Yargılamanın uzun sürmesiyle ilgili başvurulardan verilen sekiz ve yargı kararlarının uygulanmamasından çıkan iki ihlal kararı daha var. Bu ihlaller de yine AİHS’nin ‘Adil Yargılanma Hakkı’ başlığını taşıyan altıncı maddesi altında verildiğinden, salt bu madde altında verilen ihlallerin sayısı 56’ya çıkıyor. Bir başka anlatımla, Türkiye hakkında verilen ihlal kararlarının yarıdan fazlası AİHS’nin tek bir maddesinden verilmiş.
***
Türkiye hakkındaki en kabarık ikinci ihlal grubu 19 kararla AİHS’nin beşinci maddesinde düzenlenen ‘Özgürlük ve Güvenlik Hakkı’ başlığı altında yer alıyor. Bu ihlallere polis ve yargının gözaltına alma ve tutuklama tasarruflarında AİHS’ye ters düşen uygulamaları yol açıyor.
Ve üçüncü sırada, 16 ihlalle ifade özgürlüğü kümesi geliyor. Keza, yaşam hakkı, işkence ve kötü muamele ile ilgili dosyalarda soruşturma eksikliği nedeniyle verilen toplam dokuz ihlal bu sıralamaya eklenebilir.
Söz konusu kararlar içindeki en yüklü grubu adil yargılanma hakkı ihlallerinin oluşturması, yorum gerektirmeyecek açıklıkta bir anlam taşıyor. Bununla birlikte, AİHM kararlarının büyük ölçüde geriye gittiğini, yani geçmişteki dosyalardan kaynaklandığını da not etmekte yarar var. Ancak AİHM, bir süredir ifade özgürlüğüyle ilgili dosyalara bekletmeden öncelik tanıyor. Mahkemenin, 15 Temmuz sonrasında tutuklanan Şahin Alpay ve Ahmet Şık’ın da aralarında bulunduğu bir grup gazetecinin dosyalarıyla ilgili kararlarını bu ay açıklaması şaşırtıcı olmayacak.
***
AİHM’le ilgili bir diğer önemli konu, 15 Temmuz darbe girişiminden sonra kanun hükmünde kararnamelerle yapılan ihraçların arkasından Strasbourg’daki mahkemeye büyük bir başvuru patlamasının yaşanmış olması. Buna karşılık, AİHM, Türkiye’de bu konudaki şikâyetleri incelemek üzere kurulan komisyonu etkili bir itiraz mekanizması olarak kabul ederek, 28 bin dolayında dosyayı Türkiye’ye iade etmiş bulunuyor.
AİHM Başkanı Guido Raimondi, geçen hafta 26 Ocak’ta mahkemenin yeni adli yılının açılışı dolayısıyla düzenlenen törende yaptığı konuşmada, “Üye ülkelerin, başvurucular için Strasbourg’a yönelmeden önce kullanabilecekleri etkili itiraz yolları oluşturmaları gerekiyor.
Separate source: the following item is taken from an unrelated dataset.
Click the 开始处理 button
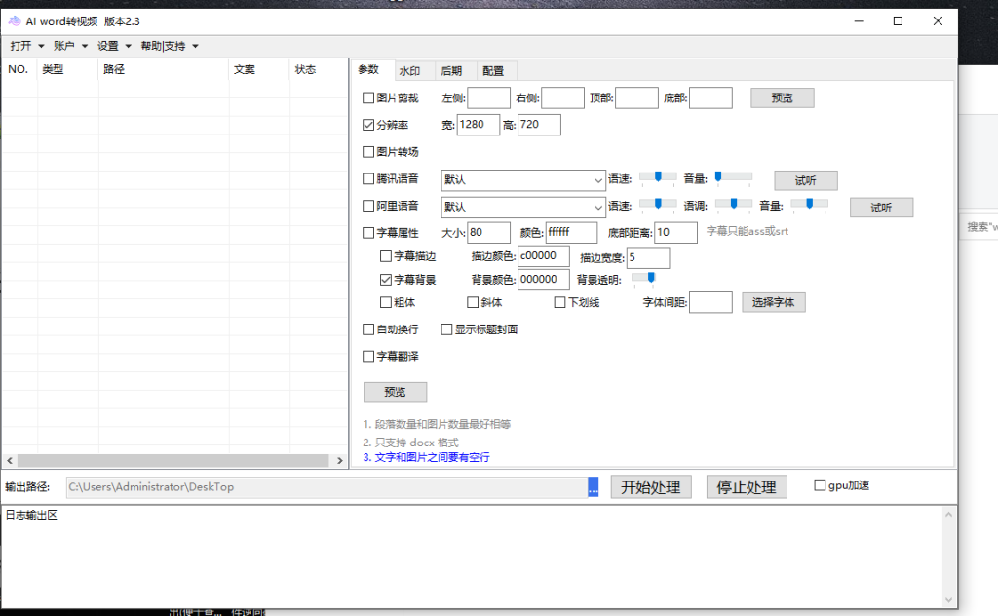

Bu nedenle, Türkiye’den darbe girişimi sonrasındaki tasarruflarla ilgili gelen 27 binin üzerinde dosyayı geri çevirdik” şeklinde konuşmuştu.
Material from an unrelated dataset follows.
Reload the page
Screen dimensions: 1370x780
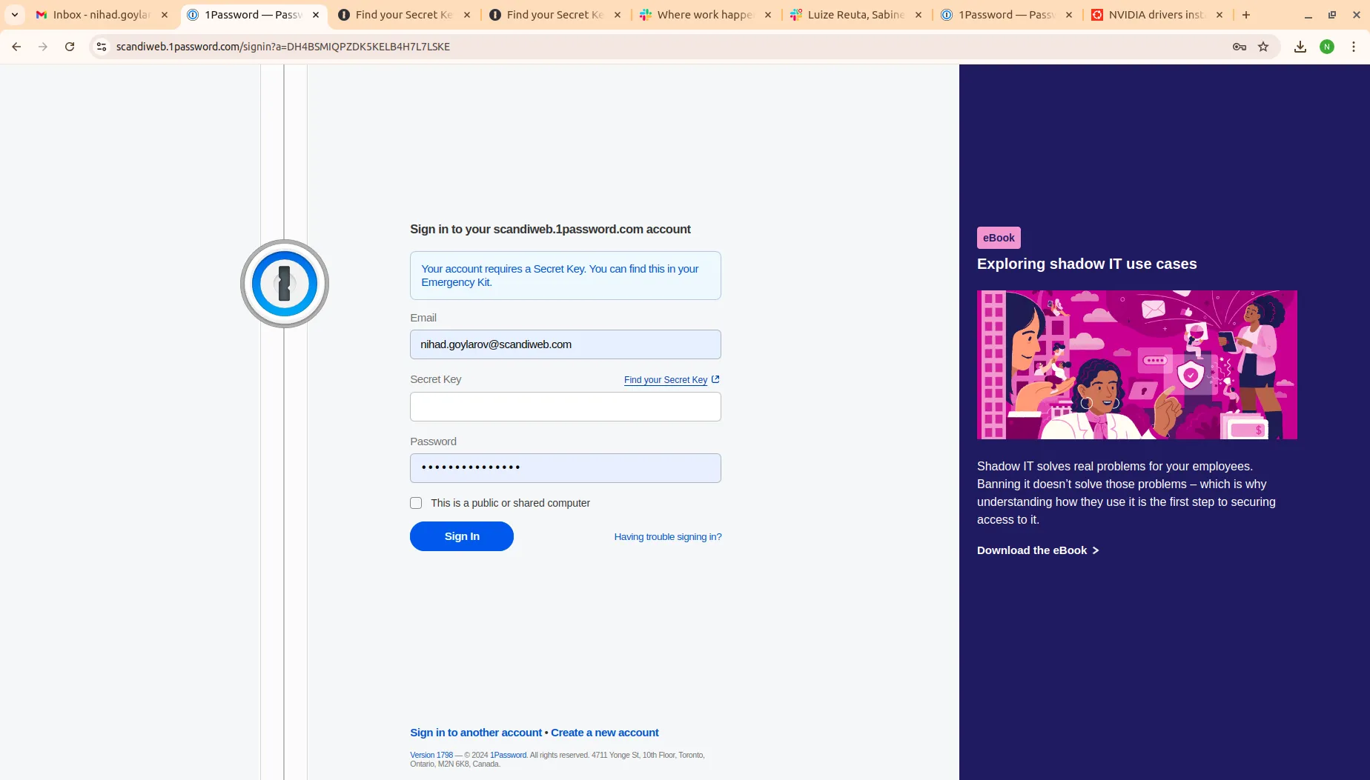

Raimondi’nin “Bu yeni hak arama yolunun Türkiye’de etkili olduğunu kanıtlaması gerekiyor. Bunu zaman gösterecek” şeklindeki sözleri, AİHM’nin komisyonun etkili olup olmadığı hakkındaki kanaatini belirlemeden önce uygulamayı bekleyeceğini gösteriyor.